You'll see compilers emit runtime.newobject(unsafe.Pointer(&typeDesc)) for &T{} — the type descriptor is baked into the binary.

18. Where types route — a quick table¶

What you wrote	Where it ends up
Local `var x int` that doesn't escape	Stack — no allocator call
`&T{}` where `T` doesn't escape	Stack — no allocator call
`&T{}` that escapes, `sizeof(T) <= 16`, no pointers	Tiny allocator
`&T{}` that escapes, `sizeof(T) <= 32KB`	Small path — `mcache` slot
`make([]byte, 8)` returned from function	Tiny allocator (noscan, ≤16)
`make([]int, 100)` (800 bytes)	Small path — class for 832B
`make([]byte, 1<<20)` (1 MB)	Large path — straight to mheap
`new(struct{ a, b, c int64 })` (24B noscan)	Small path, noscan class 3
Closure capturing one heap variable	Small path

Stack vs heap is the most important row. The allocator's fastest path is the one you don't take.

19. Escape analysis — the gate before the allocator¶

Most heap allocations are decisions made at compile time. The compiler's escape analysis pass decides whether a value can live on the goroutine's stack or must go to the heap. You can see its decisions:

go build -gcflags="-m" ./...

Output looks like:

./main.go:10:9: &User{} escapes to heap
./main.go:14:13: ... argument does not escape

The rules of thumb:

A pointer returned from a function escapes.
A pointer stored in an interface escapes (interfaces are heap pointers).
A pointer passed to a chan escapes.
A pointer assigned to a global escapes.
Large stack frames force heap allocation (the stack would otherwise grow too much).

The compiler is conservative — it errs on the side of "escape" if it can't prove otherwise. Reading -m -m output for a hot function is one of the most effective performance habits in Go.

20. Common middle-level mistakes¶

Returning a pointer to a local variable. func New() *T { return &T{} } forces heap allocation. Sometimes correct, sometimes you wanted a stack T returned by value. Measure first.
Capturing large values in closures. go func() { use(bigStruct) }() boxes bigStruct onto the heap so the goroutine can outlive the caller.
interface{} boxing. Passing a small int through any allocates an iface with a heap-stored value. Hot paths beware.
strconv.Itoa on a hot loop. Builds a small string allocation per call. strconv.AppendInt(buf, ...) reuses a buffer.
fmt.Sprintf for cheap formatting. Each call allocates the format machinery, the []any for arguments (boxing each!), and the result string. strconv.Append* is dramatically cheaper for hot paths.
Pointers in noscan-eligible structs. One *string field in an otherwise-numeric struct moves the whole struct to a scan size class.
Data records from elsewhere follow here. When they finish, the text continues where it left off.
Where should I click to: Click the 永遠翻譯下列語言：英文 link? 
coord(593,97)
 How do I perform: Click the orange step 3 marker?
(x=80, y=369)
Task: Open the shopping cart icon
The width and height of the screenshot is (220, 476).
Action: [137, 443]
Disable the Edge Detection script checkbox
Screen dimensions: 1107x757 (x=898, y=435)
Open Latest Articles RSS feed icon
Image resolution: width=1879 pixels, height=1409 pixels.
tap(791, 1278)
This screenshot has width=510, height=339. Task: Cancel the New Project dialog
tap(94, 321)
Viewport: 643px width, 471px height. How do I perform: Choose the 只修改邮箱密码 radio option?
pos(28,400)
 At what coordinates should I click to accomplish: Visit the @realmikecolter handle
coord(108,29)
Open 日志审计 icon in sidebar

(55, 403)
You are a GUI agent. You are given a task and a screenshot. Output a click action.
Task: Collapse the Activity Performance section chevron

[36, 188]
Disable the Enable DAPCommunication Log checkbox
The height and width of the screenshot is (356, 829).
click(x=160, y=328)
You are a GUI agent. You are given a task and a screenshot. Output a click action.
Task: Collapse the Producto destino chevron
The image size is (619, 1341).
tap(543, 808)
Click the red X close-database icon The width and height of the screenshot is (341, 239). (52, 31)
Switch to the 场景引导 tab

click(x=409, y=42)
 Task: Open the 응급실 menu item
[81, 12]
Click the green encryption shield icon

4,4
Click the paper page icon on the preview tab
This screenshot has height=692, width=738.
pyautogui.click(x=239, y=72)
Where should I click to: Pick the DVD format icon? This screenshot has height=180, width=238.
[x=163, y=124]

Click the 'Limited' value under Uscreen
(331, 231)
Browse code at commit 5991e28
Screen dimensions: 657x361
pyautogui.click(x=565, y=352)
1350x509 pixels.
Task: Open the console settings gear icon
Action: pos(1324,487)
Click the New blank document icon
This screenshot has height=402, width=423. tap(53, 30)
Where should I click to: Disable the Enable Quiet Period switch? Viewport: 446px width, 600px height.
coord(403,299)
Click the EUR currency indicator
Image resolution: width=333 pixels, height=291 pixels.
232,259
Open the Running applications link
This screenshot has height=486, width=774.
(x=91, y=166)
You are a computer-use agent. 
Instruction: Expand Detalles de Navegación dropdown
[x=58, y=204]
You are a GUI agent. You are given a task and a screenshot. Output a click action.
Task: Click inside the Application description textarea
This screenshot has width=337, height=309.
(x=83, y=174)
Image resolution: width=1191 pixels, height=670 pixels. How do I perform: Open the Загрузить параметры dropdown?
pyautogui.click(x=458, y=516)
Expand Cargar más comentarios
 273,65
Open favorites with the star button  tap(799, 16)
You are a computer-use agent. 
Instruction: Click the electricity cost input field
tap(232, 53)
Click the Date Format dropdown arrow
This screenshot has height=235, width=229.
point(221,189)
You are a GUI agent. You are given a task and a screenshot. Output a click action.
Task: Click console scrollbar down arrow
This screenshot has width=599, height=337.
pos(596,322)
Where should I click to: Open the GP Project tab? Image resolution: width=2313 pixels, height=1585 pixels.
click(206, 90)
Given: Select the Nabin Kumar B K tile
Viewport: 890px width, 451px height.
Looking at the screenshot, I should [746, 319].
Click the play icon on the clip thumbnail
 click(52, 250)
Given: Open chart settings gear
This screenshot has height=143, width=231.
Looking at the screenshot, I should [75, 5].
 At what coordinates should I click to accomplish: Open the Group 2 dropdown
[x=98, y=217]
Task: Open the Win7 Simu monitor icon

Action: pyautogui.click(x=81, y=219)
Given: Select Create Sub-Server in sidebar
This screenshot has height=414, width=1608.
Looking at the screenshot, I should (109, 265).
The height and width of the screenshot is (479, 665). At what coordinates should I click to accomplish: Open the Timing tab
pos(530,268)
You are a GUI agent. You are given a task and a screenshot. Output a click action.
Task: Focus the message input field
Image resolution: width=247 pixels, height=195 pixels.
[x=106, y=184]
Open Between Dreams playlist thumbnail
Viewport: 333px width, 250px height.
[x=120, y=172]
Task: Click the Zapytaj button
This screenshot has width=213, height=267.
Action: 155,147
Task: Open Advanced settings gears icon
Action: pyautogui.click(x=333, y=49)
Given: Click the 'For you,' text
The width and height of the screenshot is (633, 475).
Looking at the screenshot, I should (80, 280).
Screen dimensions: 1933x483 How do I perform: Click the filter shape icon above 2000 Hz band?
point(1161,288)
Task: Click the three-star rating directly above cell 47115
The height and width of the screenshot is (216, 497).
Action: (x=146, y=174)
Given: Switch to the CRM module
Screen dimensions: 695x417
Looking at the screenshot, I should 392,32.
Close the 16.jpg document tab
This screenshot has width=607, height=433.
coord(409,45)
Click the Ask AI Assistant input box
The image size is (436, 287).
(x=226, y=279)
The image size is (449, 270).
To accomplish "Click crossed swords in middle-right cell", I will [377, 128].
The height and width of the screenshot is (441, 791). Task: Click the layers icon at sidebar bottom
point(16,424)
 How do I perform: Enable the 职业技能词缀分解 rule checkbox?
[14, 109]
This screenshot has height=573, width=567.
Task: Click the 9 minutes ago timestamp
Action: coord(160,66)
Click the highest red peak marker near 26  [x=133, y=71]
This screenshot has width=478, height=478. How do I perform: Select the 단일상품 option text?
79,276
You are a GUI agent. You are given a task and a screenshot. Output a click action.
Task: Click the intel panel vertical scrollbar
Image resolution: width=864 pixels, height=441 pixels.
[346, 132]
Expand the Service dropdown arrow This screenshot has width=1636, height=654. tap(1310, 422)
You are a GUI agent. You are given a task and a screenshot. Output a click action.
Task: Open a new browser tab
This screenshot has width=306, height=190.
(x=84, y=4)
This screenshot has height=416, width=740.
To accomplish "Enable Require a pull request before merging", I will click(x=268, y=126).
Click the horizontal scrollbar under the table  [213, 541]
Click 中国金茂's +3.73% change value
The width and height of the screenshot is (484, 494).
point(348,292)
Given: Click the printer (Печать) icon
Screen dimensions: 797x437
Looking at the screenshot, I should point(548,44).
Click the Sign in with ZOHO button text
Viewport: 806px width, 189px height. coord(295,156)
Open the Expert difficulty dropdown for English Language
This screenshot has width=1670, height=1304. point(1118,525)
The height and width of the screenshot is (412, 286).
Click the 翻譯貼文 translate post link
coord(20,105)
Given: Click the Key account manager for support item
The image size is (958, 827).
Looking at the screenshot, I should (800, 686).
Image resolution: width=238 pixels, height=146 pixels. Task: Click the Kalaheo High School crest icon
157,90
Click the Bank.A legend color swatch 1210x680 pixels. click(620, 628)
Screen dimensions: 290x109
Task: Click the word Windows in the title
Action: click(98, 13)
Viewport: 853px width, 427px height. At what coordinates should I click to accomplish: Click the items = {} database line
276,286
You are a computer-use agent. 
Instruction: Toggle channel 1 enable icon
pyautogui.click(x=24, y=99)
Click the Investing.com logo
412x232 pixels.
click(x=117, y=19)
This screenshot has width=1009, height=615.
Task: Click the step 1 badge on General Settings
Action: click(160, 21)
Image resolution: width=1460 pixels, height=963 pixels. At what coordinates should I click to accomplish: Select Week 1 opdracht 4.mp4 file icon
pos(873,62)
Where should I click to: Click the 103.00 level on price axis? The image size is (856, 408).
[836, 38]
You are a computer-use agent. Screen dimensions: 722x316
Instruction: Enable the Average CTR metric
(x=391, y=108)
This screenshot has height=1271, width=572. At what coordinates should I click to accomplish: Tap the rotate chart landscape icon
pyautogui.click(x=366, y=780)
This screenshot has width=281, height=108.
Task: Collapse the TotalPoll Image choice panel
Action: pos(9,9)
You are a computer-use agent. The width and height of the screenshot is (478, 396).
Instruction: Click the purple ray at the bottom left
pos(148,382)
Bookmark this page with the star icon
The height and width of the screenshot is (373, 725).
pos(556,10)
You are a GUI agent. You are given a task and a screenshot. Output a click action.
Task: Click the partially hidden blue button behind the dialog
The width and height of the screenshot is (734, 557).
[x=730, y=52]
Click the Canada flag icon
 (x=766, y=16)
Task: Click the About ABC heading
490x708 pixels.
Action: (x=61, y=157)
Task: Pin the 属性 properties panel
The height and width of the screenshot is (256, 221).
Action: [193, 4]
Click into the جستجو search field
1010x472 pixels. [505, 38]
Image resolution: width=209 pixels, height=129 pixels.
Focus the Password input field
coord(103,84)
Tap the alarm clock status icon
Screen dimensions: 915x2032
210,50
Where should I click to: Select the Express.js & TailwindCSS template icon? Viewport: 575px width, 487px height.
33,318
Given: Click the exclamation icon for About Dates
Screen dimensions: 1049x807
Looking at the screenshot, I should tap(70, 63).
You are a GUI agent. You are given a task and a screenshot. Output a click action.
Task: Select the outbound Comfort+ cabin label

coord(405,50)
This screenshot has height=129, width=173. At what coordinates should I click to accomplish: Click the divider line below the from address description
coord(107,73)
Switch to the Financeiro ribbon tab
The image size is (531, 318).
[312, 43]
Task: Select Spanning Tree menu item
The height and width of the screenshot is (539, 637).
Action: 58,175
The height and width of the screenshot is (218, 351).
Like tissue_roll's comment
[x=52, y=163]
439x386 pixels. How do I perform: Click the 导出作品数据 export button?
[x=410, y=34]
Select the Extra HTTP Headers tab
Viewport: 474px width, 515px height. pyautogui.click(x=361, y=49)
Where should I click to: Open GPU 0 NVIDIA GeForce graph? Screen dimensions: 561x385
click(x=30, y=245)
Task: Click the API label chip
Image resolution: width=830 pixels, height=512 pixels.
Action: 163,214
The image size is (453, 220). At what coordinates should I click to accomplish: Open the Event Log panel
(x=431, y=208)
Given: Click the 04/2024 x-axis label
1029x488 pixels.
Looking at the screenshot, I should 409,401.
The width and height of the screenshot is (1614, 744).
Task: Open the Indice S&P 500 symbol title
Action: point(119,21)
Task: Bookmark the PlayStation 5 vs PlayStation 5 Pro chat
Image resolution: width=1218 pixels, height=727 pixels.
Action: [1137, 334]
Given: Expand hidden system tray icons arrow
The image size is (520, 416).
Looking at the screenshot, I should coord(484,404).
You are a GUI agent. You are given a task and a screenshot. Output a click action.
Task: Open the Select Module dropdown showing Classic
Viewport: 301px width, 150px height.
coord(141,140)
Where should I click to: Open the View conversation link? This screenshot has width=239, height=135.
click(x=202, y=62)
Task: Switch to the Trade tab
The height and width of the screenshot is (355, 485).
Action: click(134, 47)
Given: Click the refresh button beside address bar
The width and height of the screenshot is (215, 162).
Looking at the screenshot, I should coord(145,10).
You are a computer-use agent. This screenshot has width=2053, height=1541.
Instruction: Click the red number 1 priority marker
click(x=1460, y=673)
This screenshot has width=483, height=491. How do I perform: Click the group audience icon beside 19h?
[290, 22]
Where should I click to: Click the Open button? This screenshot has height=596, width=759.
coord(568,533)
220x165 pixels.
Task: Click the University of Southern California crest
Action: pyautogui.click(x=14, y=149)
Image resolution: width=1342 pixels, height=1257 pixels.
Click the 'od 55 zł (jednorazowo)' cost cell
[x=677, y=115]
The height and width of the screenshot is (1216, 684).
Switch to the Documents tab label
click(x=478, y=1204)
The GC now walks it.
Allocating in a tight loop when you could pool. sync.Pool is built exactly for this — make([]byte, 4096) per iteration vs pool.Get().(*[]byte) is often a 10× allocation-rate difference.

21. Inspecting what really happens¶

Three commands to keep nearby:

# What escapes and why
go build -gcflags="-m -m" ./...

# Live allocator stats
go test -bench=. -benchmem ./...
# allocs/op and B/op are reported per benchmark

# pprof of allocations
go test -bench=. -memprofile=mem.prof
go tool pprof -alloc_objects mem.prof

In a running process:

var ms runtime.MemStats
runtime.ReadMemStats(&ms)
fmt.Printf("heap inuse %d, mcache %d, mspan %d, mallocs %d\n",
    ms.HeapInuse, ms.MCacheInuse, ms.MSpanInuse, ms.Mallocs)

ms.Mallocs — total mallocgc calls since program start. Divide by uptime for "allocations per second", a vital sign for any latency-sensitive service.

22. Summary¶

At middle level the allocator stops being "there's a hierarchy" and starts being a chain of decisions you can read in the source. Every allocation enters mallocgc, picks tiny/small/large, finds an mcache slot (or refills from mcentral, or grows the heap from mheap, or mmaps a new arena), pays its GC assist, sweeps a bit, sets the pointer bitmap, and returns. Spans cycle through Allocated → InCache → Full → NeedsSweep → Swept → Free. The scavenger gives idle pages back. Size classes are chosen by a build-time search. noscan is the most underrated lever in struct design. And the fastest allocation is the one that escape analysis kept on the stack in the first place.